You may have felt it: Twitch, Facebook, Instagram, TikTok, and YouTube are all competing for an increasingly overlapping user base as social media platforms all introduce similar features.
But for streamers and influencers, these platforms have symbiotic relationships — one platform can be important for growth in another. Twitch and TikTok may seem antithetical, as one targets long-form, hourslong broadcasts over the other’s bite-sized clips, but Twitch streamers have realized that both platforms can be crucial for audience growth.
TikTok is an attention behemoth — Twitch’s user-base numbers don’t even come close — that can be essential to broader success on Twitch as a livestreaming platform. Twitch seems to recognize this relationship, having released new tools this year to make it easier to reuse Twitch content on TikTok. Twitch’s Clip Editor is a web-based application that lets streamers edit clips, including the ability to convert them into portrait mode. Twitch also has CapCut, a more in-depth editor, that makes editing more accessible. TikTok recently added a feature that lets users post to TikTok directly from Twitch and CapCut, closing the loop on the ease of creating short-form content. And earlier in October, Twitch itself introduced a new short-form “stories” feature.
Alex Labat, a Twitch streamer and TikTok creator, has seen exponential growth to his Twitch streams after using TikTok to promote “highlights” of his content, like his infamous Twitch Plays streams, where he gets Twitch Chat to use text commands to play games like World of Warcraft.
“Twitch is where you want to be to see those [unscripted] moments happen in real time,” Labat said. “The ‘you had to be there’ moments. TikTok, on the other hand, is where you go to highlight and/or showcase those moments. Being able to curate the highlights from your stream and feeding that into the TikTok algorithm is your chance for an entirely new audience to see you, for them to say, ‘OK. I have to see what this is about.’”

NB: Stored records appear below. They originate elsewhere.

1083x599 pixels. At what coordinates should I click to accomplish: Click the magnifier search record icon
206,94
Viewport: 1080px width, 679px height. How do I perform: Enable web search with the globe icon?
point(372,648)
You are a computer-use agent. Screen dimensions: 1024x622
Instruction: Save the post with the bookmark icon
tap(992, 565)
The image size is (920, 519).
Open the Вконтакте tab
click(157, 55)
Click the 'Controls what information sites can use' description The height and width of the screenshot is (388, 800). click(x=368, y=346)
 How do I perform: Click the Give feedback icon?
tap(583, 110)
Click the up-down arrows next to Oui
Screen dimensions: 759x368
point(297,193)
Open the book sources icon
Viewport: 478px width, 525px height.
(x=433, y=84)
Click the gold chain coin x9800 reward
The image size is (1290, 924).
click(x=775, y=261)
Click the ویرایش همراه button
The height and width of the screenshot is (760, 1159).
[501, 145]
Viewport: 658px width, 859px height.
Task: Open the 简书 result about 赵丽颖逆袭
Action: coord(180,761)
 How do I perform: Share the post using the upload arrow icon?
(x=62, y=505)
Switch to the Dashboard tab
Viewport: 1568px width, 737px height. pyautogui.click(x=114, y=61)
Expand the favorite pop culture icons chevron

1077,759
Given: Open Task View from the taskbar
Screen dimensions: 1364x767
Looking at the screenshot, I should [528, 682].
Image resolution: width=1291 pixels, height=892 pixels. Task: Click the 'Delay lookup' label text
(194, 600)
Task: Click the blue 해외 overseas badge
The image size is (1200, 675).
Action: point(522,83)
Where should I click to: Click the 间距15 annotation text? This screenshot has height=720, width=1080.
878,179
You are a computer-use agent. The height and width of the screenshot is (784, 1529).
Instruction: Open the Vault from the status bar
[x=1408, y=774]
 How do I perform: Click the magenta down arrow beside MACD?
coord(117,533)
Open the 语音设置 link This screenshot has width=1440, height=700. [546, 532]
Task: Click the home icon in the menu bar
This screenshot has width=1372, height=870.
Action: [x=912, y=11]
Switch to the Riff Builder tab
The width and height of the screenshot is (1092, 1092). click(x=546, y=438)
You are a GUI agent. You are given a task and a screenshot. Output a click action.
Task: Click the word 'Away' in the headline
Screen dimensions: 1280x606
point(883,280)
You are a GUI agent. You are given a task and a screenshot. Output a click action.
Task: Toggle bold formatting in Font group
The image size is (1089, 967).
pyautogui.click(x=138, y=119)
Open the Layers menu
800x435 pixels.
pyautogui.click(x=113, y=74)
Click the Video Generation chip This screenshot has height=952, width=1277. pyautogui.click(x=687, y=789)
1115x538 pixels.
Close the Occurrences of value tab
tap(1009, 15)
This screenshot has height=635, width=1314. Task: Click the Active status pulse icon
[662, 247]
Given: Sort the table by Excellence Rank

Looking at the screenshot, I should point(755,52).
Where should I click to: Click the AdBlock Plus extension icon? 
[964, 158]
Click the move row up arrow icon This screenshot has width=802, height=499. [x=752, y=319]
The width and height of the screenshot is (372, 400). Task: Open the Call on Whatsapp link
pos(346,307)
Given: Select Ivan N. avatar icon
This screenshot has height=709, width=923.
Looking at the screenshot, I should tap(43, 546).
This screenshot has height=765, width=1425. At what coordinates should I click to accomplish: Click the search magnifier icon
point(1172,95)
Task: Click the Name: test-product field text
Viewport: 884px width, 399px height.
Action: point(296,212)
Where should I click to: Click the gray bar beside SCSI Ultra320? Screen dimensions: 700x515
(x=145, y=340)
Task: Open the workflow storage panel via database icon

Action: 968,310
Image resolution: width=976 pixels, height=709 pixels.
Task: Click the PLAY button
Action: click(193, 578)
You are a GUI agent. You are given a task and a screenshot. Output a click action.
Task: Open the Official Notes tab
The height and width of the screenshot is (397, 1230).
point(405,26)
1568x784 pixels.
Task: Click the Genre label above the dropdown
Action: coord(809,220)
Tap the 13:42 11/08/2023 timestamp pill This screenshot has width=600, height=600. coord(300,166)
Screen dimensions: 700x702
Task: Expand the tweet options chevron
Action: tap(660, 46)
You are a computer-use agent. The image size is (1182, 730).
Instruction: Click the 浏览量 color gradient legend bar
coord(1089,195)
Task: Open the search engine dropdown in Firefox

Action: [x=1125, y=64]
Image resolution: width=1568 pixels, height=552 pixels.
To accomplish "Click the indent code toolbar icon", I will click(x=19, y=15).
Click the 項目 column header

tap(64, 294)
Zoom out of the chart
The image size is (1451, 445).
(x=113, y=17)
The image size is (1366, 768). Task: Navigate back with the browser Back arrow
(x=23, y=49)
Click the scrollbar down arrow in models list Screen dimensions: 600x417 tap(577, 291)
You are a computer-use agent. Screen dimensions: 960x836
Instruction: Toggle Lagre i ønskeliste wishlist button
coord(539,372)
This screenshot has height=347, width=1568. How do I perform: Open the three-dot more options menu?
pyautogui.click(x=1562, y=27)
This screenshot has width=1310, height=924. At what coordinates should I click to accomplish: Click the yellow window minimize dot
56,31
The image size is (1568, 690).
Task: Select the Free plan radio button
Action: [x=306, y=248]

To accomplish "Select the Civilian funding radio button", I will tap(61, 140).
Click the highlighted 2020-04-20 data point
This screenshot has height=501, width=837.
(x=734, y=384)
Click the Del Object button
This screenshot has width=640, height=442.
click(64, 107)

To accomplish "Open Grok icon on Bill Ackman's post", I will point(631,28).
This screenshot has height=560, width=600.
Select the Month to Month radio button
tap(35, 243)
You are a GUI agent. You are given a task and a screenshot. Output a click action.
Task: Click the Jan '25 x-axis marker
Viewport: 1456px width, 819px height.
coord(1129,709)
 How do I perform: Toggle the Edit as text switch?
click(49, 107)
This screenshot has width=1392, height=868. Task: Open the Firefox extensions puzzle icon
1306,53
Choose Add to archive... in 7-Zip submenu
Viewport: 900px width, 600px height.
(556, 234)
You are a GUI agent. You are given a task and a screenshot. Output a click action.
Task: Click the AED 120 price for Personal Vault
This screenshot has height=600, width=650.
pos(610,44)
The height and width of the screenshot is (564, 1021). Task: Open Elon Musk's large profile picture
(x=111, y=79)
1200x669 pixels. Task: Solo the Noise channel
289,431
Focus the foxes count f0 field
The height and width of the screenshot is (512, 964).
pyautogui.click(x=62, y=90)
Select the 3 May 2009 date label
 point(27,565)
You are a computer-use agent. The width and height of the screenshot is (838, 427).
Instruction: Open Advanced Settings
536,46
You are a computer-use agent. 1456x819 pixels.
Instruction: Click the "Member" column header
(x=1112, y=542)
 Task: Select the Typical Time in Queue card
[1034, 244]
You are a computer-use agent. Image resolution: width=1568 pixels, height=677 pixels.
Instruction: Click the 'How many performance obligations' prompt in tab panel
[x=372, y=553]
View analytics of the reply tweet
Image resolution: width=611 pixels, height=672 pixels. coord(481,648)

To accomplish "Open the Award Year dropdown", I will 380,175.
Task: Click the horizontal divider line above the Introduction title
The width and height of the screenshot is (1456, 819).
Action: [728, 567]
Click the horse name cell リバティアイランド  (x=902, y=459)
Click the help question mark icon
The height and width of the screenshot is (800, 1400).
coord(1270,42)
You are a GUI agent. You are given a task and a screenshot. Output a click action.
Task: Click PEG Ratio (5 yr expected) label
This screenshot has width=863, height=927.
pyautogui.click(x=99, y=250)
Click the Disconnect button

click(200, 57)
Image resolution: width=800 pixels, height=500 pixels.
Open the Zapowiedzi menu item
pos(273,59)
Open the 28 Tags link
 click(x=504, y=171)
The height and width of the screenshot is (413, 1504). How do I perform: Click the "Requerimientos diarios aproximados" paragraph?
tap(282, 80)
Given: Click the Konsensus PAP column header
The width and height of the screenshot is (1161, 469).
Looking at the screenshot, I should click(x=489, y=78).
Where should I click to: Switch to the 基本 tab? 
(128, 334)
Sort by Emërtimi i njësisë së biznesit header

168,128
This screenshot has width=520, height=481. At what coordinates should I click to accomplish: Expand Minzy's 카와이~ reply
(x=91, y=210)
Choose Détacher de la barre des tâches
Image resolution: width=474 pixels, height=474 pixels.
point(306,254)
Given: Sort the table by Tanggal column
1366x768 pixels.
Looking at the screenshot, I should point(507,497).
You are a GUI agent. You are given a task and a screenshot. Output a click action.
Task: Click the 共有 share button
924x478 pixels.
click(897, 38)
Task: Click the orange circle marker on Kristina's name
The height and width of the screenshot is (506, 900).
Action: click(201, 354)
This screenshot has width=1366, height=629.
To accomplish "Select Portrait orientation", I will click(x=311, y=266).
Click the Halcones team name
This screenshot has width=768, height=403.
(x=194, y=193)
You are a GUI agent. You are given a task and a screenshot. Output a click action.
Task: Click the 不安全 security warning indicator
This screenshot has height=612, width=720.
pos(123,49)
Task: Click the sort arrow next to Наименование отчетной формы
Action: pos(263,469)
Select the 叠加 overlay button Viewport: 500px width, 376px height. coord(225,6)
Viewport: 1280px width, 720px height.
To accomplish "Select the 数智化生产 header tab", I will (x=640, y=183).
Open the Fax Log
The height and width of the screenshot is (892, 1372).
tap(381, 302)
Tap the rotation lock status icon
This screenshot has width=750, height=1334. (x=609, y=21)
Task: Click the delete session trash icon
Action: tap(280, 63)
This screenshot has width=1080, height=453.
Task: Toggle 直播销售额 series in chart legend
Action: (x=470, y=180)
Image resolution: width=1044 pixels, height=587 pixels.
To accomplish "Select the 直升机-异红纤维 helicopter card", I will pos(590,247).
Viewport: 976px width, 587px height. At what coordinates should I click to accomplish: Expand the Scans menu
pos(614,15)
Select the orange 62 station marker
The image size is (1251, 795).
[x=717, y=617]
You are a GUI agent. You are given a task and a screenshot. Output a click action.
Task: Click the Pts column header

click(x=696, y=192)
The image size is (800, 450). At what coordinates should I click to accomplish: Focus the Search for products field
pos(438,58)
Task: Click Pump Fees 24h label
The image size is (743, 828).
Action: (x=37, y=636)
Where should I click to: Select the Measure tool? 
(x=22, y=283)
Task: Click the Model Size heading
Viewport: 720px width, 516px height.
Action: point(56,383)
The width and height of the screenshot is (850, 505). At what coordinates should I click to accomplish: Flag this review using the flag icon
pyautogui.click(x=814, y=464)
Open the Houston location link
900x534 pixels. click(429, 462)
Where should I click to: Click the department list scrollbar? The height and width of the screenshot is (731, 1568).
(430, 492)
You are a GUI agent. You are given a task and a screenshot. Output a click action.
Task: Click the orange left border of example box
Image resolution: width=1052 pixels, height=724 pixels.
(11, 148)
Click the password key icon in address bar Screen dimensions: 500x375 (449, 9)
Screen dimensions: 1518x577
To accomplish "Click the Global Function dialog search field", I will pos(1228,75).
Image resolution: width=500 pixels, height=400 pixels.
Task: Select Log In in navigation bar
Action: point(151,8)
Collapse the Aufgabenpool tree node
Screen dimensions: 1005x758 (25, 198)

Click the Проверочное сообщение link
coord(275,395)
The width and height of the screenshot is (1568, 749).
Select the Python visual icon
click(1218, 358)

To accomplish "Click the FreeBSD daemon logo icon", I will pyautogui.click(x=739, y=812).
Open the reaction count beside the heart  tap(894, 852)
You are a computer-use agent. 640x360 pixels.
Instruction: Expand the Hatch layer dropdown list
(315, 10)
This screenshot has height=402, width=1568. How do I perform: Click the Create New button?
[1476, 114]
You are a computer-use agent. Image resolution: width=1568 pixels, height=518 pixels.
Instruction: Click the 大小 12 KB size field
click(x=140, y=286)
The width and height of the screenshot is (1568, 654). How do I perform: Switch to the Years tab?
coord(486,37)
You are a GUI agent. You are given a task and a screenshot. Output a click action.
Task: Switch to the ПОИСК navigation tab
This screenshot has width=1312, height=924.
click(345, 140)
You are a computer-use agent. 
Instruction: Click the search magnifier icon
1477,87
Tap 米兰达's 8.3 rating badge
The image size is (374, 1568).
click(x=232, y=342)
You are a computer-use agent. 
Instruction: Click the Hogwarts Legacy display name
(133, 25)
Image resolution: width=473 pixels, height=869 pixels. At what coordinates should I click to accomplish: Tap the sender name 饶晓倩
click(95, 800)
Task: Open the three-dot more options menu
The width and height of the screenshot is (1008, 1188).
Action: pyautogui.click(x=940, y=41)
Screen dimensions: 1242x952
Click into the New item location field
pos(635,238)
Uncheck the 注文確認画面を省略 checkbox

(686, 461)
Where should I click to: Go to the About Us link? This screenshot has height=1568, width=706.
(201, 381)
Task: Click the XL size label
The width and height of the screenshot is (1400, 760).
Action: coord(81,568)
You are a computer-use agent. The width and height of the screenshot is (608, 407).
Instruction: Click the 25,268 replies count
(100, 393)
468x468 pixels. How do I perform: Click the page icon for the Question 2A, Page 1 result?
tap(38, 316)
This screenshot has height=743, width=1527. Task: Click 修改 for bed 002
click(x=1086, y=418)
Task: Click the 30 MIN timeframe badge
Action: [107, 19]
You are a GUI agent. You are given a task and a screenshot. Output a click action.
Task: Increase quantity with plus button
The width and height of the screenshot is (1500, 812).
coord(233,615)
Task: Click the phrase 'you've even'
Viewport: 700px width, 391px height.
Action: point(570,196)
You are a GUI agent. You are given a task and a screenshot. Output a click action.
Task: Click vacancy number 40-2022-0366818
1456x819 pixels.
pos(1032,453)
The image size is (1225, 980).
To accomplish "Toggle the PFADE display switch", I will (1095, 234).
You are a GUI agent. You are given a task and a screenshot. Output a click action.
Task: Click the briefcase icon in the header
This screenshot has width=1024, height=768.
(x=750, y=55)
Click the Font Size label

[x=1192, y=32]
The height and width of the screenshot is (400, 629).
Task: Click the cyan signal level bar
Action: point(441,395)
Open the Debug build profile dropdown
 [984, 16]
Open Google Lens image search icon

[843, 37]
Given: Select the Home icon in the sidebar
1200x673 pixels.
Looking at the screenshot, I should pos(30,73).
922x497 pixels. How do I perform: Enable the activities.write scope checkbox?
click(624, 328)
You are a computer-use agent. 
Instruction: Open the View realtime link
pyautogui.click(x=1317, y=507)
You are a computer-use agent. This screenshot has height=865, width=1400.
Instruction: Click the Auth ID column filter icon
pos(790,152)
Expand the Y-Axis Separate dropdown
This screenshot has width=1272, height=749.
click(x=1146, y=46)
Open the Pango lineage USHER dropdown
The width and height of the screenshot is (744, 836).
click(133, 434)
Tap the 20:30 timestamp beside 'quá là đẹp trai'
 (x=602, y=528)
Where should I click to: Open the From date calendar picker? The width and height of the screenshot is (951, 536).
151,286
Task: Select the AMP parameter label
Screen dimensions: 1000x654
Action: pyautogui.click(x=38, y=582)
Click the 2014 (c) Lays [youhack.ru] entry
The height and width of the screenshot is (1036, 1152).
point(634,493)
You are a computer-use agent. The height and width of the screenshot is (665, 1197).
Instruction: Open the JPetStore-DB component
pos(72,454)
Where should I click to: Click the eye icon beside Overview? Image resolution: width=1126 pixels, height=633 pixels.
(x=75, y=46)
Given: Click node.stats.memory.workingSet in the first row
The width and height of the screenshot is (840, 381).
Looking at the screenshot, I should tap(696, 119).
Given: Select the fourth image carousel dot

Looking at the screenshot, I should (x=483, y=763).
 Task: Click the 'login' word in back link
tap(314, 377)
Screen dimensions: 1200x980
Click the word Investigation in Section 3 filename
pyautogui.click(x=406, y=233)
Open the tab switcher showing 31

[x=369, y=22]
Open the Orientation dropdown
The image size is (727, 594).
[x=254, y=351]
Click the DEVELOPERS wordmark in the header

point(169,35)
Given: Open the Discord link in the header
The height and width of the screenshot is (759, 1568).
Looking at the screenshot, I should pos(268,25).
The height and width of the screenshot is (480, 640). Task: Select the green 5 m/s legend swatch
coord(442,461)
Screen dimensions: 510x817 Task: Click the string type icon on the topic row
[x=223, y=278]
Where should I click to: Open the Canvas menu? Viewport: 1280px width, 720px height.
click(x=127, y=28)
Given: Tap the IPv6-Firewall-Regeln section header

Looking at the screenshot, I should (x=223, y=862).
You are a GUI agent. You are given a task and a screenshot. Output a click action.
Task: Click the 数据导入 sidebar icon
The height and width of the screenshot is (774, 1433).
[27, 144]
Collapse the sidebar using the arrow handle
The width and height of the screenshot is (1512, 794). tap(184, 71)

Some of Labat’s most popular TikToks only required editing Twitch clips into short-form videos; the effort, he says, feels low risk with the potential for high reward. TikTok videos can get tons of views on the platform itself, but the other crucial element that Labat says is often ignored is how often TikToks are reused and reposted on other social media platforms. “Instagram Reels, tweets... sometimes when things take off you aren’t even the arbiter of that growth because something you’ve produced has been shared/remixed on a platform you haven’t even touched,” he said.
Short-form content is also more likely to be viewed by other content creators doing reaction videos and the like; Labat credits a massive Twitch traffic spike to popular World of Warcraft streamer Asmongold viewing his Twitch Plays video on stream. “Very rarely will you ever see a streamer watching someone else’s stream while they’re live,” Labat added.
It’s hard to track whether TikTok audiences are sticking around for longer Twitch streams, but Labat said he does see TikTok users getting involved in the community. Some of his TikTok viewers even signed up for Twitch, after which he helped “onboard” new viewers.
“TikTok people will make it known,” Labat said. “‘Hey. I’m here from TikTok, sort of unsure how things work here.’ And I commend my community for this greatly, they welcome them with open arms.”
He said he even gets people regularly coming into his Twitch stream to ask about a shiny Pokémon stream — a conquest that included four Nintendo Switch consoles — that he did on TikTok in 2022.
Bringing another platform into the equation, Labat said Discord is the other crucial part of making all these different content avenues work. It bridges the gap between TikTok and Twitch, ultimately bringing his community together. “Discord provides that space so that people can find me and where I’ll be providing that content, regardless of said platform,” he added.